[Source information]:

BEGIN

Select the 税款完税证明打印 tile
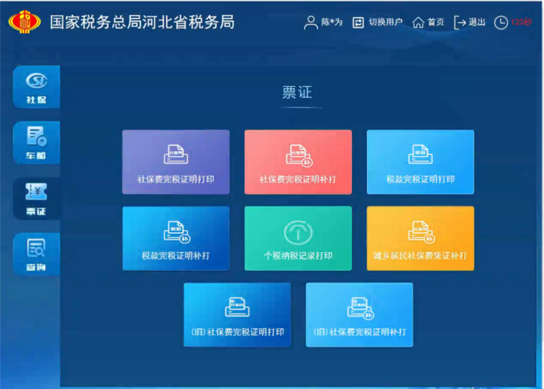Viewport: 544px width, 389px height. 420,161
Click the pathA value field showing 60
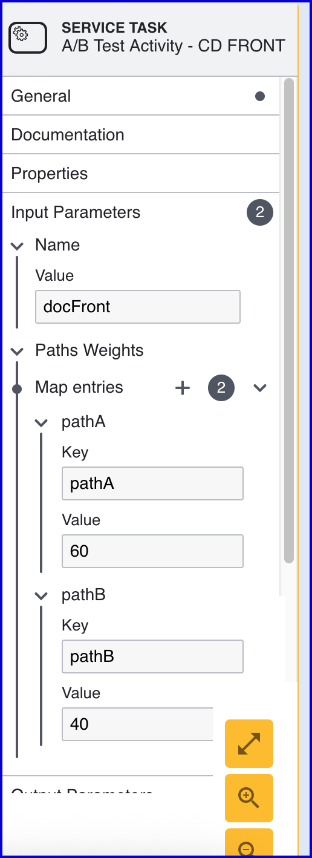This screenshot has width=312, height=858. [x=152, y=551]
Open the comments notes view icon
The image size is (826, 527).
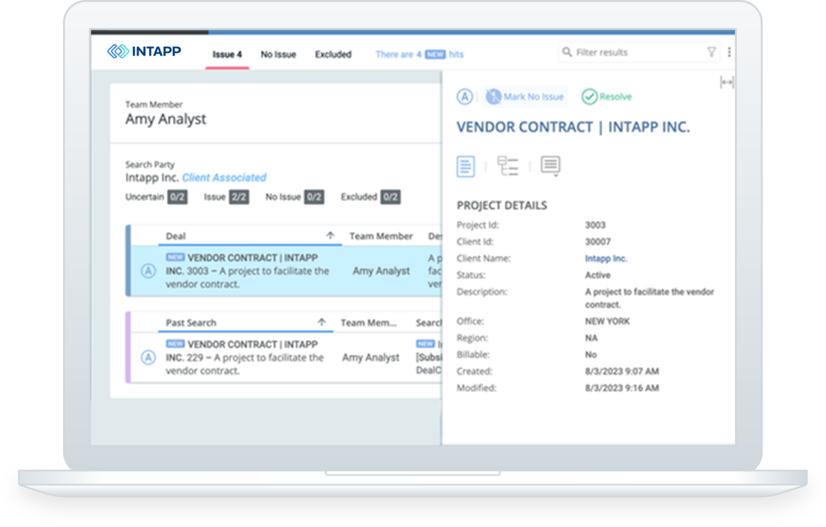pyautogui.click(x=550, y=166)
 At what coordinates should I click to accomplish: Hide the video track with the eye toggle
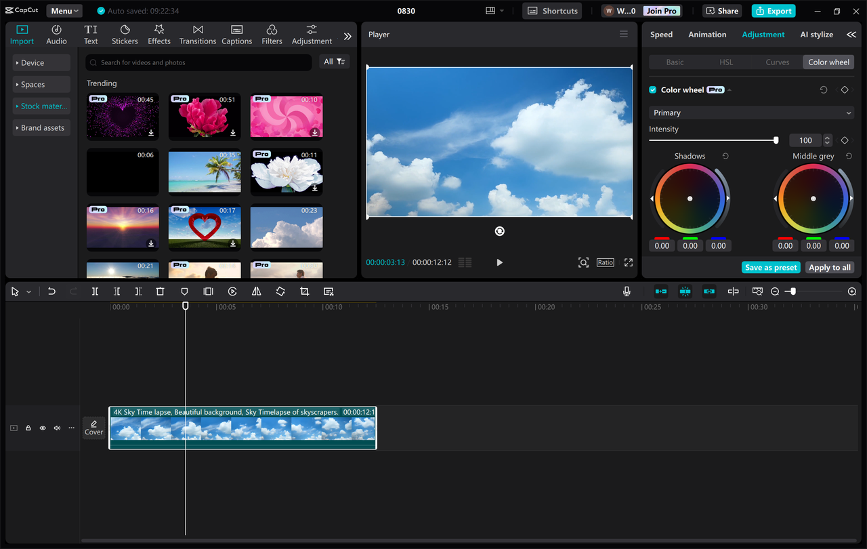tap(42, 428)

END
BEGIN

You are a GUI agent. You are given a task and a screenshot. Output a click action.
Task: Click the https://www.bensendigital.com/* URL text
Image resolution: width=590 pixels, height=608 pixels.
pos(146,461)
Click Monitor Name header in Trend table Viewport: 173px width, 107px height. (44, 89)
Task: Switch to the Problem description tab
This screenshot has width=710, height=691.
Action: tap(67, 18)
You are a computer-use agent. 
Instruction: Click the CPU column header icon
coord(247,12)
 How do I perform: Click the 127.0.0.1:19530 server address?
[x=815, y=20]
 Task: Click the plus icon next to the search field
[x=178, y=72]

END

[Work instructions]:
Return only the number of lines above that include "agent".

[Task answer]:
2